*TRECHO DO DOCUMENTO*.
+--
NOTAS BIBLIOGRÁFICAS.


Lumen.

RELATO EXTRATERRENO.
(Por Camille Flammarion, Professor de Astronomia, adido ao Observatório de Paris.)  † 
(Sumário)

1. — Isto não é um livro, mas um artigo que poderia constituir um livro interessante e, sobretudo, instrutivo, porque os seus dados são fornecidos pela ciência positiva e tratados com a clareza e a elegância que o jovem sábio exibe em todos os seus escritos. O Sr. Camille Flammarion é conhecido de todos os nossos leitores por sua excelente obra sobre a pluralidade dos mundos habitados e por artigos científicos que publica no Siècle. Este de que vamos dar conta foi publicado na Revue du XIXe Siècle - Google Books, de 1º de fevereiro de 1867.  n

O autor imagina um diálogo entre um indivíduo vivo chamado Sitiens, e o Espírito de um de seus amigos, chamado Lúmen, que lhe descreve seus últimos pensamentos terrestres, as primeiras sensações da vida espiritual e as que acompanham o fenômeno da separação. Este quadro é de perfeita conformidade com o que os Espíritos nos ensinaram a respeito; é o mais genuíno Espiritismo, menos a palavra, que não é pronunciada. Poder-se-á julgá-lo pelas citações seguintes:


2. — “A primeira sensação de identidade que se experimenta depois da morte assemelha-se à que se sente ao despertar durante a vida, quando, recobrando pouco a pouco a consciência pela manhã, ainda se é atravessado pelas visões da noite. Solicitado pelo futuro e pelo passado, o Espírito busca ao mesmo tempo retomar plena posse de si mesmo e captar as impressões fugidias do sonho que acabara de ter, que ainda perduram com seu cortejo de quadros e acontecimentos. Por vezes, absorvido por esta retrospecção de um sonho cativante, ele sente nas pálpebras que se fecham a corrente da visão se restabelecendo, e o espetáculo continuando; cai ao mesmo tempo no sonho e numa espécie de semisono. Assim se equilibra a nossa faculdade pensante ao sair desta vida, entre uma realidade que ainda não compreende e um sonho que não desapareceu completamente.”
+--
*SEÇÃO DE DADOS*.
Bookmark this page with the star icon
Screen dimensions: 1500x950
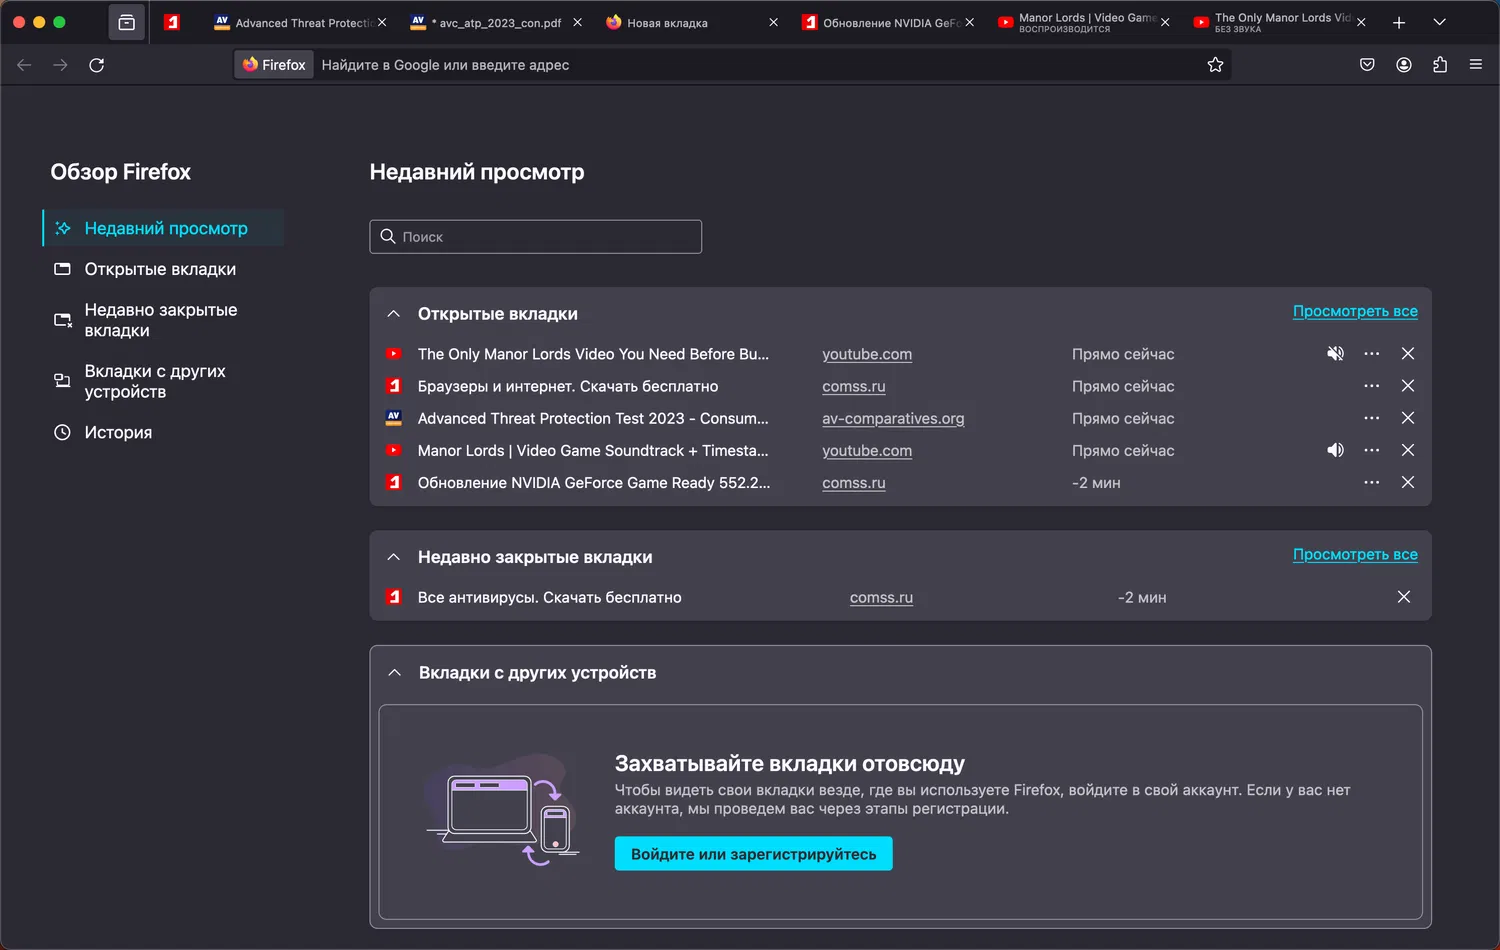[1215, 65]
+--
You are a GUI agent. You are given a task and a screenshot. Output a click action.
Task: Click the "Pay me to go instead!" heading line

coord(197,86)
+--
*TAREFAS A REALIZAR*.
(A) No trecho sobre o relato Lúmen, quem são as duas personagens do diálogo imaginado pelo autor?
(B) Prossiga o trecho sobre o relato Lúmen a partir do ponto em que ele termina.

*RESPOSTAS*.
(A) Sitiens, um indivíduo vivo, e Lúmen, o Espírito de um de seus amigos.

(B)
Observação. – Nesta situação do Espírito, nada há de surpreendente que alguns não se julguem mortos.


“A morte não existe. O fato que designais sob esse nome, a separação entre o corpo e a alma, a bem dizer não se efetua sob uma forma material comparável às separações químicas dos elementos dissociados, observada no mundo físico. Quase não se percebe esta separação definitiva, que nos parece tão cruel, mas que o recém-nascido não percebe ao nascer; fomos concebidos para a vida futura, como nascemos para a vida terrena. Apenas a alma, não mais estando envolvida nas vestes corporais, que a revestiam aqui, adquire mais prontamente a noção de seu estado e de sua personalidade. Contudo, essa faculdade de percepção varia essencialmente de uma alma a outra. Umas há que, durante a vida do corpo, nunca se elevaram para o céu e jamais se sentiram ansiosas por penetrar as leis da criação. Estas, ainda dominadas pelos apetites corporais, ficam muito tempo num estado de perturbação inconsciente. Felizmente há outras que, desde esta vida, alçam voo nestas aspirações aladas para os cimos da beleza eterna; estas veem chegar com calma e serenidade o instante da separação; sabem que o progresso é a lei da existência e que entrarão, no além, numa vida superior à de cá; seguem passo a passo a letargia que lhes sobe no coração, e quando a última batida, lenta e insensível, o detém em seu curso, já estão acima do corpo, cujo adormecimento observam e, libertando-se dos laços magnéticos, sentem-se rapidamente transportadas, por uma força desconhecida, para o ponto da criação onde suas aspirações, seus sentimentos, suas esperanças as atraem.


3. — “Os anos, os dias e as horas são constituídos pelos movimentos da Terra. Fora desses movimentos o tempo terreno não existe mais no espaço; é, pois, absolutamente impossível ter noção desse tempo.”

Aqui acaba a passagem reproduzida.